In breve, l’itinerario che ha portato il già imperante normativismo a subire sul terreno dell’esperienza giuridica la propria sconfitta ed a restituire al diritto il suo carattere ordinamentale, conferendo vigore a fonti, come la prassi negoziale, un tempo estromesse dal recinto della produzione giuridica, rende non differibile l’esigenza di fermare l’attenzione sui mutamenti e movimenti rapidissimi di questa fase storica, alle soglie del terzo millennio.

 

2.- L’itinerario, cui sopra si accennava, si svolge durante tutto il Novecento. Una contemplazione attenta ed oggettiva degli itinerari della scienza giuridica non solo italiana durante il Novecento rende infatti persuasi che il ventesimo secolo è stato un torno di tempo in cui tutto è stato rimesso in discussione[5], specialmente nella seconda parte cioè nel segmento storico a noi più vicino.

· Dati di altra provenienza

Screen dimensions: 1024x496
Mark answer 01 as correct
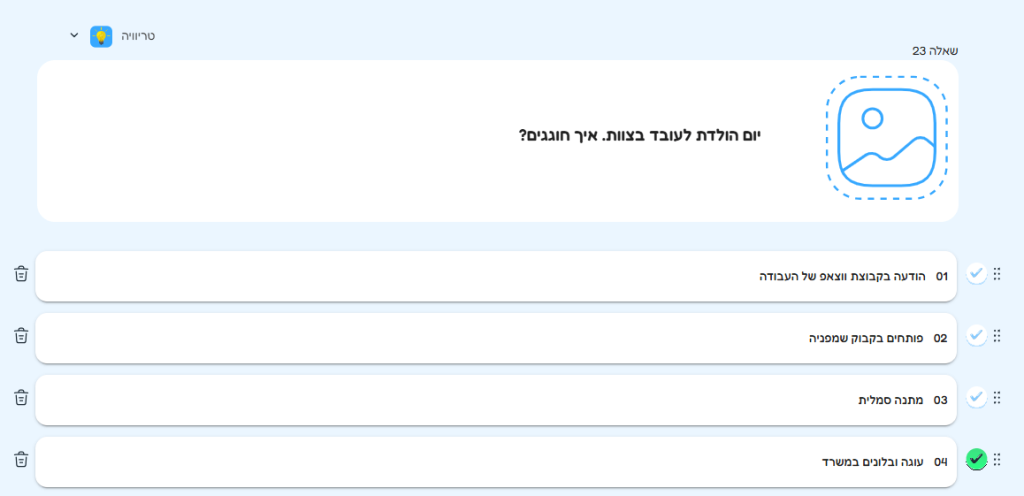[x=976, y=274]
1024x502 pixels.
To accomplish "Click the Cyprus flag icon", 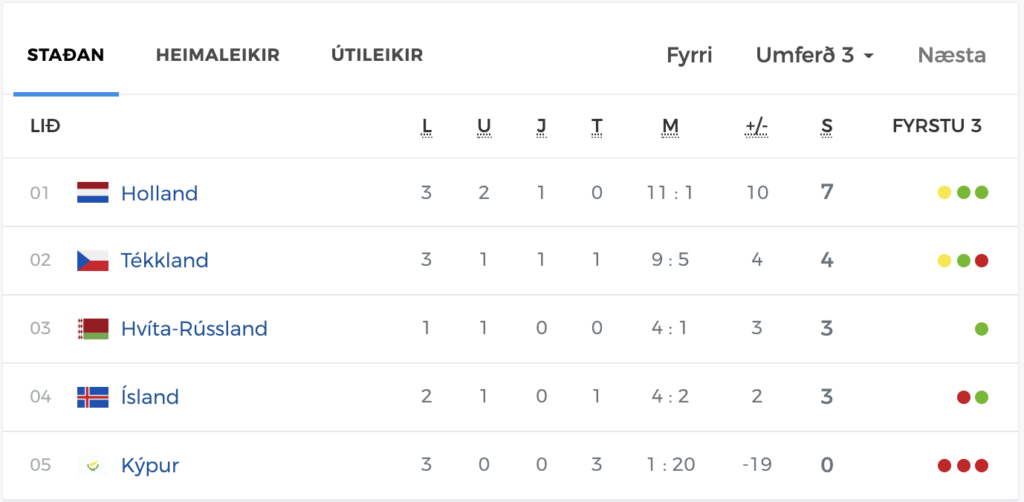I will tap(93, 465).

Per limitarsi all’essenziale, la rivoluzione copernicana del Novecento, o meglio del secondo Novecento, ha seguito un duplice percorso. La strada pragmatica del passaggio, nel sistema delle fonti del diritto, dalla legge quale unica fonte del diritto capace di esprimere la volontà generale (sistema giuridico chiuso), al policentrismo normativo (sistemi giuridici aperti) con il ripensamento dell’immagine della piramide kelseniana, sostituita da quella della “rete delle fonti”[6]. La strada teorica del radicale cambiamento della concezione dell’interpretazione giuridica, abbandonando il metodo esegetico, poi quello dogmatico della dottrina pandettistica tedesca – che adottano una concezione rigidamente cognitiva dell’interpretare, secondo i canoni propri del positivismo giuridico[7] - e, infine, prendendo atto, grazie alla rivoluzione ermeneutica, che il punto di partenza non è il testo ma il fatto della vita in funzione del quale il testo viene interrogato dall’interprete, con una grossa rivalutazione del momento interpretativo/applicativo. E’ sufficiente qui evocare su tutti i nomi di Gadamer e Mengoni.

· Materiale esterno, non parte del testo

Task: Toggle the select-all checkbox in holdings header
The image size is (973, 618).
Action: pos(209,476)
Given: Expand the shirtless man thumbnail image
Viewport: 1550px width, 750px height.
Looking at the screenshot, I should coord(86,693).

Secondo Gadamer la conoscenza del senso di un testo normativo e la sua applicazione al caso giuridico non sono due atti separati, ma un unico processo. Gadamer rende esplicita dunque la inseparabilità del momento di produzione della norma dal momento dell’interpretazione/applicazione. Conseguentemente l’interpretazione non si esaurisce nella spiegazione di un testo conchiuso e indisponibile, ma è, piuttosto, intermediazione necessaria e vitale tra le proposizioni astratte della norma e la ineludibile concretezza storica che l’interprete ha di fronte. Per esprimerci con il lessico filosoficamente pregnante di Gadamer, Egli ritiene che il passaggio dalla ontologia della comprensione alla epistemologia dell’interpretazione generi la consapevolezza di dare in tal modo una risposta soddisfacente all’eterno problema che ha sempre tormentato i giuristi e cioè “la tensione che sussiste tra l’identità dell’oggetto e la mutevolezza delle situazioni in cui esso deve venir compreso”, quelle situazioni di cui solo percettore è il soggetto interpretante. In tal modo il perno del processo produttivo della norma non è più un testo immobile nella sua cartaceità, ma un soggetto chiamato a vivere il proprio tempo e ad immettersi in quel testo[8].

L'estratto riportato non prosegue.